## Regularized Linear Regression

#### Cost function

The cost function for regularized linear regression is:

$\displaystyle J(\theta) = \dfrac{1}{2m}\ \sum_{i=1}^m (h_\theta(x^{(i)}) - y^{(i)})^2 + \frac{\lambda}{2m} \ \sum_{j=1}^n \theta_j^2$

The gradient descent algorithm for regularized linear regression is:

\begin{aligned} & \text{Repeat}\ \lbrace \\ & \ \ \ \ \theta_0 := \theta_0 - \alpha\ \frac{1}{m} \sum\limits_{i=1}^{m}\left((h_\theta(x^{(i)}) - y^{(i)}) x^{(i)}_{0}\right) \\ & \ \ \ \ \theta_j := \theta_j - \alpha\ \left[ \frac{1}{m} \sum\limits_{i=1}^{m}\left((h_\theta(x^{(i)}) - y^{(i)}) x^{(i)}_{j}\right) + \frac{\lambda}{m}\theta_j \right] &\ \ \ \ \ \ \ j \in \lbrace 1,2...n\rbrace\\ & \rbrace \end{aligned}

After some manipulation, this can be written as:

\begin{aligned} & \text{Repeat}\ \lbrace \\ & \ \ \ \ \theta_0 := \theta_0 - \alpha\ \frac{1}{m} \sum\limits_{i=1}^{m}\left((h_\theta(x^{(i)}) - y^{(i)}) x^{(i)}_{0}\right) \\ & \ \ \ \ \theta_j := \theta_j \ \Big( 1 - \alpha \ \frac{\lambda}{m} \Big) - \alpha\ \frac{1}{m} \sum\limits_{i=1}^{m}\left((h_\theta(x^{(i)}) - y^{(i)}) x^{(i)}_{j}\right) &\ \ \ \ \ \ j \in \lbrace 1,2...n\rbrace\\ & \rbrace \end{aligned}

In the algorithm step, for the first term $\Big( 1 - \alpha \ \frac{\lambda}{m} \Big)$ will always be less than 1 since $\alpha,\lambda,m>0$. Intuitively we can see it as reducing the value of $\theta_j$ by some amount on every update.

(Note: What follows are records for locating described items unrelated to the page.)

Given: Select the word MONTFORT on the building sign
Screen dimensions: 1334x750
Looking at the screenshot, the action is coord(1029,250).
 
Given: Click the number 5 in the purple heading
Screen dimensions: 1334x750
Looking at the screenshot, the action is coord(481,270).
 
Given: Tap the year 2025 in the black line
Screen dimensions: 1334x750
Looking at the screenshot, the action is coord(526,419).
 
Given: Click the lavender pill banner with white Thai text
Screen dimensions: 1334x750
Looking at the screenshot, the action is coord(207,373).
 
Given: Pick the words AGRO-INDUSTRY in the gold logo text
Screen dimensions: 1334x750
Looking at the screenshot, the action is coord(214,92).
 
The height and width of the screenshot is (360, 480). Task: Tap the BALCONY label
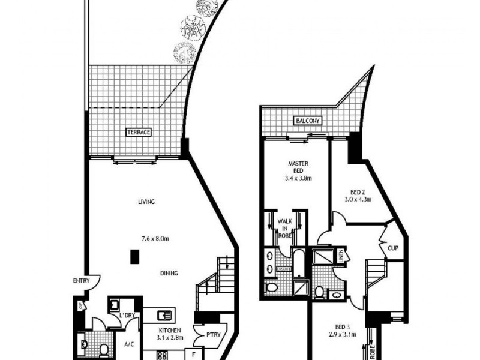308,121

Notice that the second term is now exactly the same as it was before.

#### Normal Equation

Now let's use regularization for the non-iterative normal equation method.

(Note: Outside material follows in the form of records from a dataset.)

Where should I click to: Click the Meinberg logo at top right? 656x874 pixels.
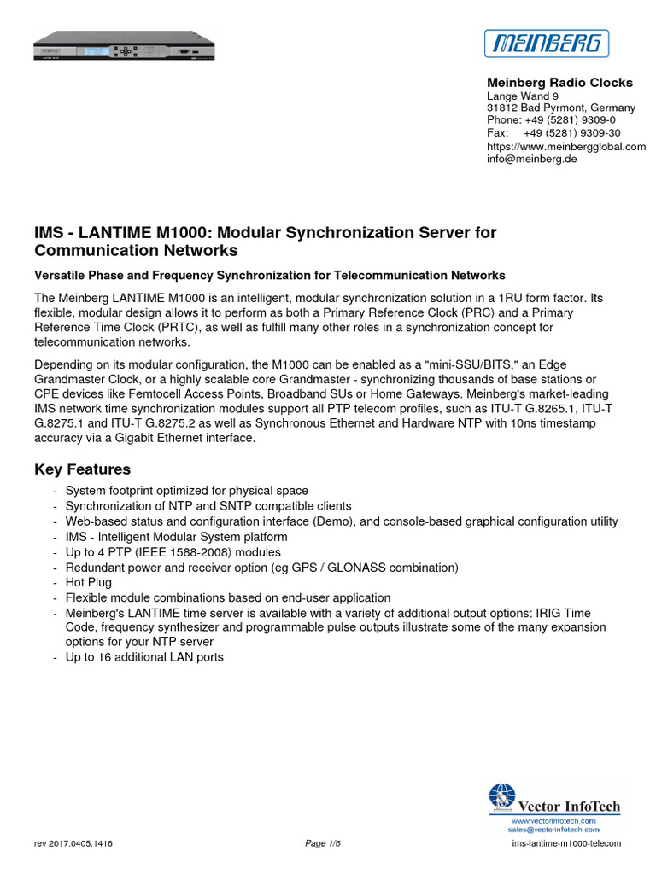pos(547,43)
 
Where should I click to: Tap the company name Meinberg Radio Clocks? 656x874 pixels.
pos(559,83)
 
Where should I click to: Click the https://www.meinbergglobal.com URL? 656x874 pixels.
pos(565,146)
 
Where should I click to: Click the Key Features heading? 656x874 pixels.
pos(82,469)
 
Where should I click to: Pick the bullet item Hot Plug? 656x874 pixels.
pos(88,582)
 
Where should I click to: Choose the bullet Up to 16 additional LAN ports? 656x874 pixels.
pos(144,657)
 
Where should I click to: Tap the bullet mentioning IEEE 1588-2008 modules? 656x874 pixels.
pos(173,552)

To add in regularization, the equation is the same as our original, except that we add another term inside the parentheses:

\begin{aligned} & \theta = \left( X^TX + \lambda \ L \right)^{-1} X^Ty \\ & \text{where}\ \ L = \begin{bmatrix} 0 & & & & \\ & 1 & & & \\ & & 1 & & \\ & & & \ddots & \\ & & & & 1 \end{bmatrix}_{(n+1) \ \times \ (n+1)} \end{aligned}

Intuitively, $L$ this is the identity matrix (though we are not including $x_0$), multiplied with a single real number $\lambda$.

Recall that in some cases (e.g., $m < n$), $X^TX$ could be non-invertible. However, it can be shown that when we add the term $\lambda \cdot L$, then $(X^TX + \lambda \cdot L)$ is always invertible.